Luckily, if you’re only tackling the basics, according to the NY Times, you don’t need much. Sure, we talked a lot about redoing the upstairs ourselves, but when we started reading about drywall lift rentals, our zest for DIYing the second floor went right out the window. So for now, we need to make holes, fill holes, change what’s in holes, and maybe loosen and tighten this or that. Nothing major. The NY Times list is right up our alley – here’s the gist:
To start off, you need a hammer.
Buy a multihead screwdriver…, said Mr. Stone of M.I.T. It should have at least two different size bits for slotted and Phillips screws, as well as Robertson (square) and Torx bits.
Mr. Ball, of Pulte Group, actually recommends a cordless hammer drill, which is twice as expensive as a standard drill. “That really opens up the ability of the tool,” he said. “And it’ll last you a lifetime.”

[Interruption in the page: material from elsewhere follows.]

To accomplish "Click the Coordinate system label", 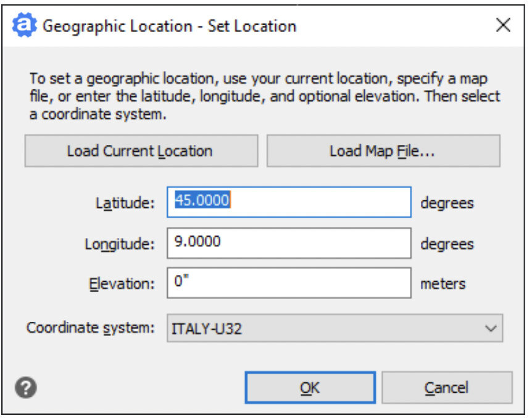I will [90, 328].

He also recommends a one-inch-wide, 25-foot-long tape measure with a lock.
Finally, crown your arsenal with Mole-Grip pliers, commonly known as Vise-Grips.
Next, wrenches. You’ll need one adjustable wrench and a set of standard and metric wrenches.
A set of socket wrenches — metric and standard — also helps in the age of unassembled furniture.
A level and an electronic stud finder.
A footlong wrecking bar is essential, especially one with a nicely tapered edge so you can slip it beneath existing wood.
A handsaw small enough to fit in your toolbox.
Toss in a small assortment of screws, drywall fasteners and eight-penny nails, a small notebook (for recording dimensions) and a carpenter’s pencil, and you’re set.
I see I’m missing a few things I really ought to have – not many, though. How about you? Where are the gaps in your tool collection?